Another Armonk classic.
Prior art:"Want fries with that?"
Novel: "Want fries with that? There's room in your bag.."
U.S. Patent No.7,571,105 Weight based upselling Assignee: IBM 9. A computer program product for weight based upselling, the computer program product disposed in a computer-readable recording medium, the computer program product comprising computer program instructions when executed causing a processor to perform the method comprising:receiving a purchase request for an item from a customer; determining a weight of the item; identifying, in dependence upon the weight of the item, a shipping weight range and a shipping cost for the item, wherein the shipping weight range includes a maximum shipping weight; calculating a difference between the weight of the item and the maximum shipping weight in the shipping weight range; selecting an upsell item in dependence upon the difference between the weight of the item and the maximum shipping weight in the shipping weight range; and offering the upsell item to the customer, including offering to ship both the item and the upsell item for only the identified shipping cost. |
Commentary: Note that there are no method claims, just system and Beauregard. That's because the method claims that were originally filed--with identical steps as the CRM claims here--were effectively Bilskied in the first office action in August 2008 (the Examiner applied the Machine-or-Transformation test prior to the CAFC's adoption of it).
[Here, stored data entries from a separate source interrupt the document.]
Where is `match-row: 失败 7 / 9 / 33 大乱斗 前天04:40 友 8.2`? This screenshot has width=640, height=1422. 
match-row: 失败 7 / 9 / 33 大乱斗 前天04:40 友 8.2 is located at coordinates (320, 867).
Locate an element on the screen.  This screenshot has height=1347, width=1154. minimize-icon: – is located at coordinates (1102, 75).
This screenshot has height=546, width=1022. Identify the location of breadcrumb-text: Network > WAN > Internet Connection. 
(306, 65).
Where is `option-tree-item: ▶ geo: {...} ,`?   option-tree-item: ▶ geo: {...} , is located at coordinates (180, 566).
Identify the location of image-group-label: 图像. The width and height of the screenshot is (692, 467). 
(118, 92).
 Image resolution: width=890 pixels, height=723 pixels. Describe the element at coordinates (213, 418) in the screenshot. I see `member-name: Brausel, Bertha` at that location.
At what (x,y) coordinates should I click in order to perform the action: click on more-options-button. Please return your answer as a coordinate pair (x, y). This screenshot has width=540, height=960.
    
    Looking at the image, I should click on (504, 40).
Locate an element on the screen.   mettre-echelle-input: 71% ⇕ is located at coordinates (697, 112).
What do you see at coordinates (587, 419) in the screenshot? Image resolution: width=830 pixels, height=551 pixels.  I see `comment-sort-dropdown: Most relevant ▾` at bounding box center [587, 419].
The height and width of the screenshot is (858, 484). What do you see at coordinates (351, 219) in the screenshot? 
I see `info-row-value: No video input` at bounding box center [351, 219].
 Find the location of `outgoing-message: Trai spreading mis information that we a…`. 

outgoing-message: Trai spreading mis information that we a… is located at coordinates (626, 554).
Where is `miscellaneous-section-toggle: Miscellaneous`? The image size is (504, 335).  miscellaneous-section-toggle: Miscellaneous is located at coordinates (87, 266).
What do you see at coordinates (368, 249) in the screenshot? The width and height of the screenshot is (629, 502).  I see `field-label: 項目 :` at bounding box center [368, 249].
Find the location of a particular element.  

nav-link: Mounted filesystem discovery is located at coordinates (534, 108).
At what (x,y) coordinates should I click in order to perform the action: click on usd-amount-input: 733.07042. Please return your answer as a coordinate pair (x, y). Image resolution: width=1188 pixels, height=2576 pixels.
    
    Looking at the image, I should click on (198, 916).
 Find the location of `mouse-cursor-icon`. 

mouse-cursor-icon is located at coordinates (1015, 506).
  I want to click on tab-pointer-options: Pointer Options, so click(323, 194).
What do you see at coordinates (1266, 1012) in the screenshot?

IBM didn't fight the rejection, and promptly canceled the claims. Why? Because it had already gotten those basic methods through in the parent case. That's right, this is a continuation of what is now U.S. Patent 7,509,262, which issued in March 2009 (not sure how that one slipped by the radar at 12:01...) and has extremely similar method claims:
receiving a purchase request for an item from a customer including receiving a purchase request in an electronic commerce server through an electronic data communications medium, wherein the purchase request includes an item identifier: determining, using a computer, a weight of the item including selecting an item record in dependence upon the item identifier, wherein the item record includes data elements describing the item, including the weight of the item, and reading the weight of the item from the item record; identifying, using a computer in dependence upon the weight of the item, a shipping weight range and a shipping cost for the item, wherein the shipping weight range includes a maximum shipping weight; calculating, using a computer, a difference between the weight of the item and the maximum shipping weight in the shipping weight range; selecting, using a computer an upsell item in dependence upon the difference between the weight of the item and the maximum shipping weight in the shipping weight range including selecting an upsell item having a weight not greater than the difference between the weight of the item and the maximum shipping weight in the shipping weight range, a type code matching a type code associated with the item, at least one demographic code matching at least one demographic code associated with the customer, and an item type matching an item type associated with the customer through a purchase history; and offering, using a computer, the upsell item to the customer, including offering to ship both the item and the upsell item for only the identified shipping cost including offering the upsell item to the customer from the electronic commerce server through the electronic data communications medium. |
Note the extra computer beef there in bold. IBM added most of that in a preliminary amendment "in an effort to expeditiously move this case to allowance." A nice preemptive move, particularly since it was made pre-Bilski (I've tried this trick myself post-Bilski).
But it turns out it wasn't necessary here. The amendment didn't make it in front of the Examiner before the mailing of her first office action (May 2008), in which she allowed the original, unamended, broad method claims. Oops... Things got squared away with an Examiner's amendment that incorporated the changes, along with a few others (notably, the "using a computer" modifiers were not in IBM's preliminary amendment).
So IBM tried again, submitting those very same original method claims in a child application (that became this week's '105 patent) and it was examined by the same Examiner...who, as noted above, rejected them under M-O-T in August 2008, just three months after she had allowed them in the parent case. Go figure. There must have been a "memo" that went out last summer that caused the change of heart.
But wait... it looks like there's some extra room in the bag: there's another continuation application in the works that's currently being upsold to the same Examiner.